TASK OBJECTIVE: Your answer should be the lines of the data below that contain "screenshot".

TASK DATA:
■ ■ ■ ■

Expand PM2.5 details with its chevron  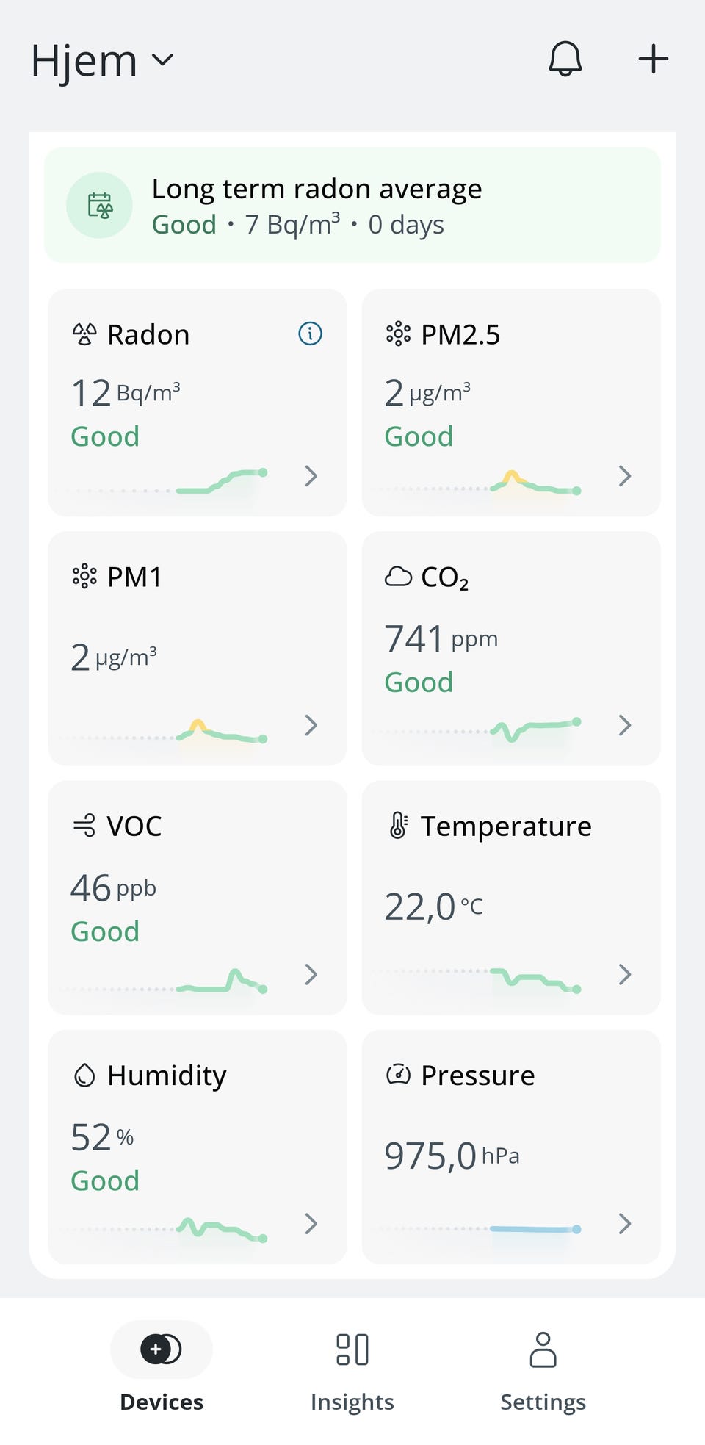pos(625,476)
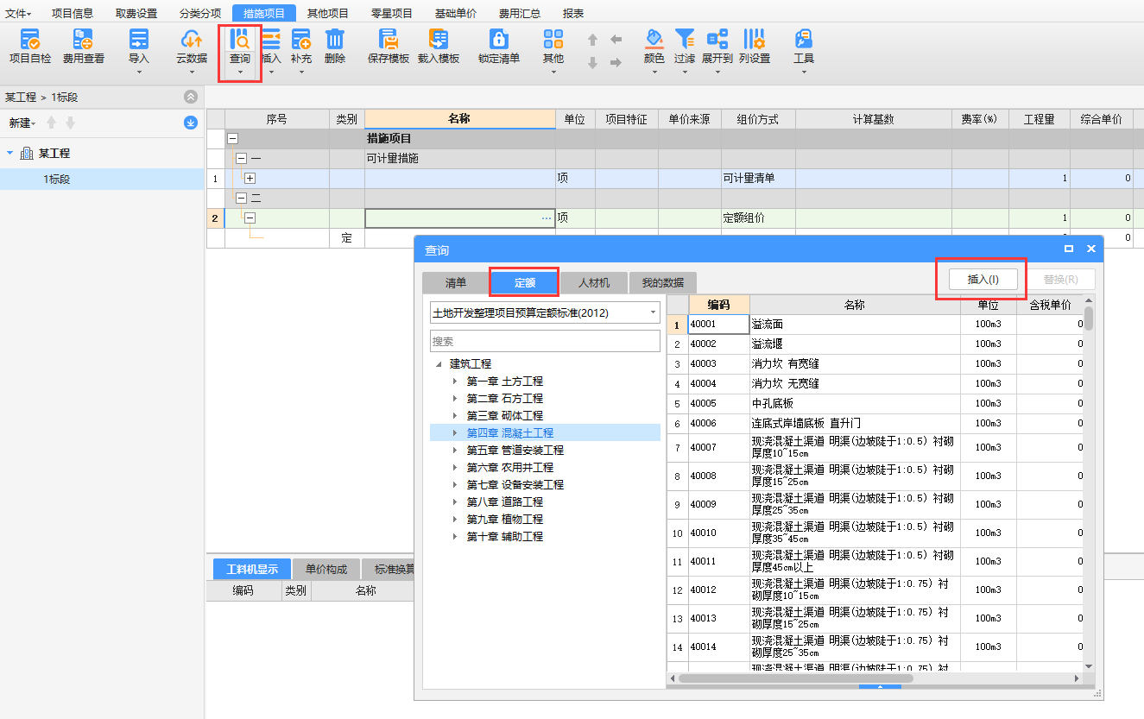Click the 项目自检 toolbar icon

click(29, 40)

■ ■ ■ ■

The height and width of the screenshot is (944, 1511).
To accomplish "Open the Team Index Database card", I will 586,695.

■ ■ ■ ■

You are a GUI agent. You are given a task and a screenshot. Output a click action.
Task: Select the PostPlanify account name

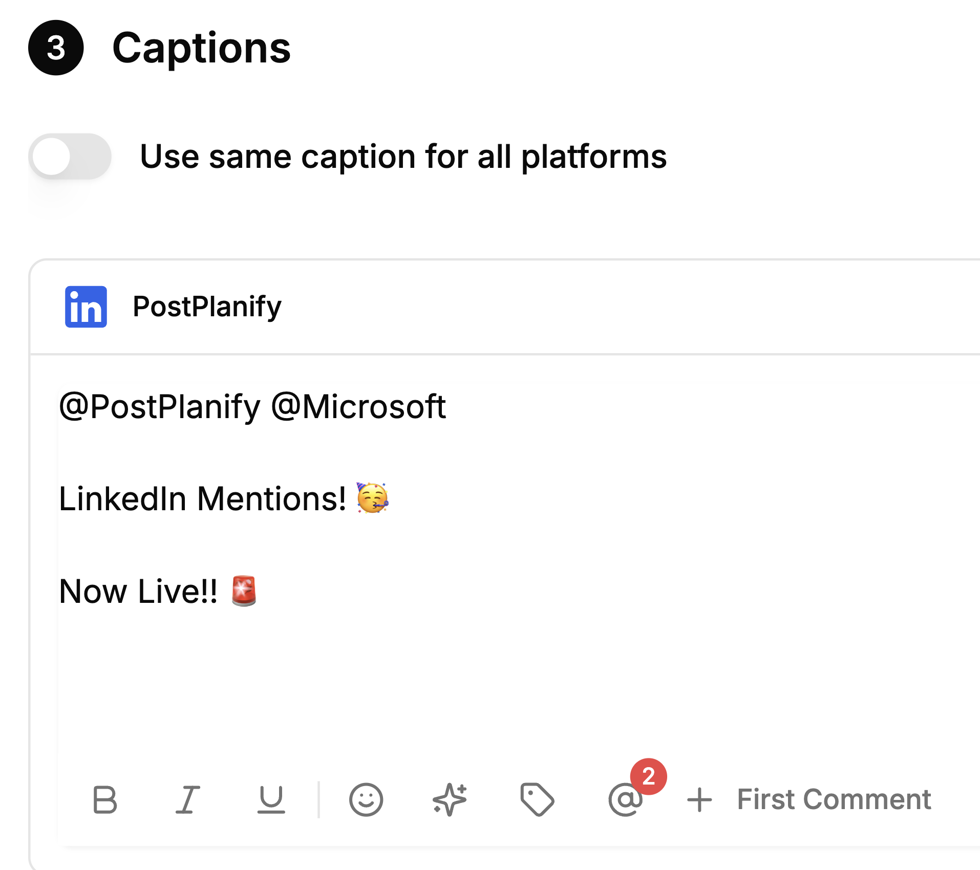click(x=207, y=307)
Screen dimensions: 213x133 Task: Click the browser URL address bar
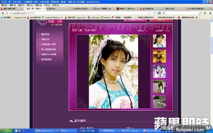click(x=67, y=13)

■ ■ ■ ■

EXERCISE ANSWER:
The height and width of the screenshot is (944, 1511).
You are a GUI agent. You are given a task and a screenshot. Output a click action.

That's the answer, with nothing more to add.